-
Baratz posicionó la cuántica como una herramienta que las empresas pueden integrar junto a la IA.
-
Nvidia lanzó modelos de IA de código abierto para acelerar el desarrollo de computación cuántica.
Alan Baratz, CEO de D-Wave Quantum, declaró en una entrevista con Yahoo Finance en el marco del Semafor World Economy Summit que la computación cuántica está preparada para desafiar el dominio de Nvidia en inteligencia artificial (IA).
«Si yo fuera Nvidia, estaría temblando», afirmó este 16 de abril, argumentando que la cuántica representa la próxima ola de poder computacional que podría eventualmente competir con los aceleradores de IA tradicionales basados en GPU (unidad de procesamiento gráfico).
Adicionalmente, Baratz publicó en su cuenta de X que «quienes actúen ahora definirán la próxima era de ventaja en los negocios y la sociedad», posicionando a D-Wave no como un laboratorio de investigación sino como una empresa con casos de uso comerciales activos.

Para entender el alcance real de esa afirmación, es necesario saber qué tipo de computadora cuántica fabrica D-Wave. A diferencia de empresas como Google o IBM, la tecnología de la empresa liderada por Baratz se basa en un enfoque llamado «recocido cuántico» (quantum annealing, en inglés), que apunta a resolver problemas de optimización, es decir, encontrar la mejor solución entre un número enorme de posibilidades.
Ese enfoque es eficiente para ciertos problemas concretos, como logística o diseño de materiales, pero no reemplaza a las GPU en tareas generales de entrenamiento de modelos de IA, que es precisamente el terreno donde Nvidia domina.
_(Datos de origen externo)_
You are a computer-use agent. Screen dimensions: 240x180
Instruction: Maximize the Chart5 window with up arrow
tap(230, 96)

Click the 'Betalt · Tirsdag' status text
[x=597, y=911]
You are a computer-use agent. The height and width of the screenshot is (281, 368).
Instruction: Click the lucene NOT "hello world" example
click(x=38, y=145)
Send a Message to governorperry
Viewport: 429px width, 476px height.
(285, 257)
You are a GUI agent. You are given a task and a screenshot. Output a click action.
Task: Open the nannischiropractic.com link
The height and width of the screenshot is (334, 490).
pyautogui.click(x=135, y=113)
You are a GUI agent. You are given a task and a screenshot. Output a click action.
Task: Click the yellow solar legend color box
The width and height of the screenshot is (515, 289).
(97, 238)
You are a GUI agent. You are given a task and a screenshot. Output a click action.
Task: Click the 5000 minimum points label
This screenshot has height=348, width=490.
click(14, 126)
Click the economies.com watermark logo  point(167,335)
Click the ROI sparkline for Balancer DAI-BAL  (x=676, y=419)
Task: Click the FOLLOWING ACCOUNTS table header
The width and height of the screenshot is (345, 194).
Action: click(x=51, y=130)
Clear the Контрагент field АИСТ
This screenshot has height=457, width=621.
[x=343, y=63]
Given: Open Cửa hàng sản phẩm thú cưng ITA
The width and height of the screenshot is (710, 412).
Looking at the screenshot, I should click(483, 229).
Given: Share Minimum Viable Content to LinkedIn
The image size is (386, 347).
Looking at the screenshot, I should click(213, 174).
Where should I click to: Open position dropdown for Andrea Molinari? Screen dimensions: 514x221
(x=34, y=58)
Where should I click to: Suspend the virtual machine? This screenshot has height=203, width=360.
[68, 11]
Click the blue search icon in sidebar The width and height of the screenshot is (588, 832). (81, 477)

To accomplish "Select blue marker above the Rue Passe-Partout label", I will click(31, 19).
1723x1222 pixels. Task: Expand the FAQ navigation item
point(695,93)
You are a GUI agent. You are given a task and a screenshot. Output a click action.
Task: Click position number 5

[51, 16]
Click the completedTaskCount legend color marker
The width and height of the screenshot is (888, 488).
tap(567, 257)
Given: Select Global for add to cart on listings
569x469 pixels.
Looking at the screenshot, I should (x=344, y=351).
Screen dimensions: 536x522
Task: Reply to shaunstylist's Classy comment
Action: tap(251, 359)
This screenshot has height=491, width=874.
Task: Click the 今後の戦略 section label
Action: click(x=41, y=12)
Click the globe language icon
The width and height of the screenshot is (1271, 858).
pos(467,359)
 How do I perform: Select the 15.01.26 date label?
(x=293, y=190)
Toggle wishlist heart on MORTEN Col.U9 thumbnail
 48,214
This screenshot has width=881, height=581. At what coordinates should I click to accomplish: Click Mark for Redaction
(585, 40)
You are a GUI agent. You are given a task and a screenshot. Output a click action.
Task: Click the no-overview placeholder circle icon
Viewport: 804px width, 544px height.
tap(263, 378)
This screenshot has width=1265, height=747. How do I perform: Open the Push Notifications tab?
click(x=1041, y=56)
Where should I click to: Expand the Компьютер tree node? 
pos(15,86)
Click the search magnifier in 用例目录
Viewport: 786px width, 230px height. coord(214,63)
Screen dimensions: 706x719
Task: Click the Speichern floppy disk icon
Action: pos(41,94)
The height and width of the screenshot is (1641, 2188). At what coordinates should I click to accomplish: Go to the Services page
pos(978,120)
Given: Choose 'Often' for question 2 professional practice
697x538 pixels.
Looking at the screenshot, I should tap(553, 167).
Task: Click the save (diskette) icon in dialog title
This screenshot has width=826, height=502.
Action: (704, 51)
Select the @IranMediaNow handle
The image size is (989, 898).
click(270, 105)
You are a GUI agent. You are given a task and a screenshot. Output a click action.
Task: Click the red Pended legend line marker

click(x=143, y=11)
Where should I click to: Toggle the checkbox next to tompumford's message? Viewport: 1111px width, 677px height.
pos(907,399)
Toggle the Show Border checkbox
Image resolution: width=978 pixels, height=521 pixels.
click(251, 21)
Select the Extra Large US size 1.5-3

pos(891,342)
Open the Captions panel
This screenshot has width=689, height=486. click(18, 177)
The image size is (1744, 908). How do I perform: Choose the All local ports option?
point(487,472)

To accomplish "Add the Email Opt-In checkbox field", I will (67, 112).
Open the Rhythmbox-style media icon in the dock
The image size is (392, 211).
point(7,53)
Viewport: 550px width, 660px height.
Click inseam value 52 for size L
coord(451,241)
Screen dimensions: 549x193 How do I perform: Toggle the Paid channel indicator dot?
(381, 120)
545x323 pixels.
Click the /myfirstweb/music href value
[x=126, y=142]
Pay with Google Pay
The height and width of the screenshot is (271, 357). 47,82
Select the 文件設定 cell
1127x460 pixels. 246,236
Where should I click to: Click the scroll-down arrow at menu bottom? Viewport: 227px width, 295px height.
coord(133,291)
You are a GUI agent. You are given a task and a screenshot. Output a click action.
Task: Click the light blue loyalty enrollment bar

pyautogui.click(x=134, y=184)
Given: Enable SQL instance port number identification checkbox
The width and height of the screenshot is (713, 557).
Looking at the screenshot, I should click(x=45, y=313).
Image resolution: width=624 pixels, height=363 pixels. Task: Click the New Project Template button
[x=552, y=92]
La crítica de Baratz apunta a un escenario futuro donde la cuántica podría resolver ciertos problemas de optimización más eficientemente que cualquier clústeres de GPU, pero ese escenario está acotado a tipos específicos de problemas, no a la totalidad de las cargas de trabajo de IA que hoy sostienen el negocio de Nvidia.
La nueva propuesta de Nvidia
El 14 de abril, Día Mundial de la Computación Cuántica, Nvidia lanzó Ising, su primera familia de modelos de inteligencia artificial de código abierto diseñados para acelerar el desarrollo de computación cuántica.
Según la empresa, los modelos mejoran la calibración de procesadores cuánticos y la corrección de errores cuánticos hasta 2,5 veces más rápido y con 3 veces más precisión que los métodos tradicionales. Ese mismo día realizó el NVIDIA Quantum Day, un evento virtual sobre computación cuántica híbrida que combina GPU y sistemas cuánticos.
La estrategia de Nvidia no es fabricar chips cuánticos sino posicionarse como la infraestructura de soporte indispensable para los investigadores y empresas que sí los desarrollan. Al hacer disponibles sus herramientas de forma gratuita, Nvidia apuesta a que sus GPU y sus plataformas se conviertan en el estándar de facto para el ecosistema cuántico, independientemente de quién fabrique los procesadores.
En ese contexto, tras las declaraciones de Baratz, el propio artículo de Yahoo Finance reconoce que «el mercado sigue firmemente del lado de Nvidia» y que el desplazamiento de las GPU, si ocurre, está lejos de ser inminente.
El impacto en Bitcoin
El avance de la computación cuántica no es solo relevante para el mercado de la IA. Como reportó CriptoNoticias, el debate postcuántico en Bitcoin se intensificó tras el paper de Google Quantum AI del 30 de marzo, que estimó que una computadora cuántica podría comprometer la criptografía de Bitcoin con menos de 500.000 cúbits físicos, una reducción de casi 20 veces respecto a estimaciones previas.
Ese hallazgo, según los investigadores, acortó los plazos estimados para la llegada del llamado ‘Q-Day’, el momento en que una computadora cuántica sea capaz de romper la criptografía que protege a sistemas digitales desde Bitcoin, Ethereum hasta la banca mundial y la información que viaja en internet.
En ese contexto, el posicionamiento de empresas como D-Wave y Nvidia en el ecosistema cuántico no es solo una disputa comercial por el mercado de la IA: también refleja la carrera por definir qué arquitecturas y qué infraestructura dominarán la computación cuántica cuando esa tecnología alcance escala criptográficamente relevante.